(Saved data entries)
========================
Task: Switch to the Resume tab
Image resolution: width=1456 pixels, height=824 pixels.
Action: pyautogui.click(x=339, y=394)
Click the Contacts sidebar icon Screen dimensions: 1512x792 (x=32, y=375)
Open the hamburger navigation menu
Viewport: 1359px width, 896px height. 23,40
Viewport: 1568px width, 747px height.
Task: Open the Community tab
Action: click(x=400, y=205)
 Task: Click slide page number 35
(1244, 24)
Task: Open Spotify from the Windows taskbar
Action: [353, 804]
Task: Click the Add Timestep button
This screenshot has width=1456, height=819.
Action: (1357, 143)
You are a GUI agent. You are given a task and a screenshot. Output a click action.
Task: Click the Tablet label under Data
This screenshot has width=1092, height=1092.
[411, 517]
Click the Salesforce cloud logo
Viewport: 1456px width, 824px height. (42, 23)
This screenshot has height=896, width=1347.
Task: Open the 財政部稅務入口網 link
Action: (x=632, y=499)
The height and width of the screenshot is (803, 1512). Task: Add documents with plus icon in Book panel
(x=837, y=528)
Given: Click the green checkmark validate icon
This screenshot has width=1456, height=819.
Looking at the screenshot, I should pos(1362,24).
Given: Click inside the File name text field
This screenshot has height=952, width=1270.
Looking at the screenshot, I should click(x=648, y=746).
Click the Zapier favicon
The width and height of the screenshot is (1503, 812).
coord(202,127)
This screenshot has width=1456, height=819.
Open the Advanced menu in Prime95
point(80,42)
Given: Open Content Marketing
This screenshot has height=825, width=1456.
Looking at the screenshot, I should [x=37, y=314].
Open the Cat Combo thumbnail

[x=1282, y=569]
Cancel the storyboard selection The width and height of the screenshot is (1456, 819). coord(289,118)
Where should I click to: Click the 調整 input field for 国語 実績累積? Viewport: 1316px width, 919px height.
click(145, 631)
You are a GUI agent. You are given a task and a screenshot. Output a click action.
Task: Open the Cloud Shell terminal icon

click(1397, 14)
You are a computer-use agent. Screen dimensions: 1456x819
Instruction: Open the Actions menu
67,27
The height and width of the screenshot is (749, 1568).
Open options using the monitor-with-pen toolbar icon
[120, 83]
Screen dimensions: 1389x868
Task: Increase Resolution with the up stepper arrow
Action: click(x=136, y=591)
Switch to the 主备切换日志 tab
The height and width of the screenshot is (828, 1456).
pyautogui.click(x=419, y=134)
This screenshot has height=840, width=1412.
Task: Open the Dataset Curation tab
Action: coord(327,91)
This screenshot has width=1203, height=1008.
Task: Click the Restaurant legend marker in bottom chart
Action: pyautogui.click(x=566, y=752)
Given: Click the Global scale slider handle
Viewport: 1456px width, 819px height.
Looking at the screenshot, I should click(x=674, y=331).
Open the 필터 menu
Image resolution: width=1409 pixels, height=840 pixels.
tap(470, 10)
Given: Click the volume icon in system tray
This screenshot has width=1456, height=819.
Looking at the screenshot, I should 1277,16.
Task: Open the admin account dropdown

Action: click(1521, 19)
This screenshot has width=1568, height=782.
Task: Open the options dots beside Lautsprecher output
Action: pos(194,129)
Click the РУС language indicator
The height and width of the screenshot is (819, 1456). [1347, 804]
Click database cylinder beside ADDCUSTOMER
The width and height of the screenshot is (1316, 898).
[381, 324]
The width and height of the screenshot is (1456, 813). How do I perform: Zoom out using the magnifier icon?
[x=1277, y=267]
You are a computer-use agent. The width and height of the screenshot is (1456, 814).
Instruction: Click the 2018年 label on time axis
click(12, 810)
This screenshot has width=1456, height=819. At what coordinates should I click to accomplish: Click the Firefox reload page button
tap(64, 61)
========================
Could you restate word for word the lines above from the one containing "The width and height of the screenshot is (1503, 812)." through the one containing "Given: Click the volume icon in system tray", both included, and nothing else?

The width and height of the screenshot is (1503, 812).
coord(202,127)
This screenshot has width=1456, height=819.
Open the Advanced menu in Prime95
point(80,42)
Given: Open Content Marketing
This screenshot has height=825, width=1456.
Looking at the screenshot, I should [x=37, y=314].
Open the Cat Combo thumbnail

[x=1282, y=569]
Cancel the storyboard selection The width and height of the screenshot is (1456, 819). coord(289,118)
Where should I click to: Click the 調整 input field for 国語 実績累積? Viewport: 1316px width, 919px height.
click(145, 631)
You are a GUI agent. You are given a task and a screenshot. Output a click action.
Task: Open the Cloud Shell terminal icon

click(1397, 14)
You are a computer-use agent. Screen dimensions: 1456x819
Instruction: Open the Actions menu
67,27
The height and width of the screenshot is (749, 1568).
Open options using the monitor-with-pen toolbar icon
[120, 83]
Screen dimensions: 1389x868
Task: Increase Resolution with the up stepper arrow
Action: click(x=136, y=591)
Switch to the 主备切换日志 tab
The height and width of the screenshot is (828, 1456).
pyautogui.click(x=419, y=134)
This screenshot has height=840, width=1412.
Task: Open the Dataset Curation tab
Action: coord(327,91)
This screenshot has width=1203, height=1008.
Task: Click the Restaurant legend marker in bottom chart
Action: pyautogui.click(x=566, y=752)
Given: Click the Global scale slider handle
Viewport: 1456px width, 819px height.
Looking at the screenshot, I should click(x=674, y=331).
Open the 필터 menu
Image resolution: width=1409 pixels, height=840 pixels.
tap(470, 10)
Given: Click the volume icon in system tray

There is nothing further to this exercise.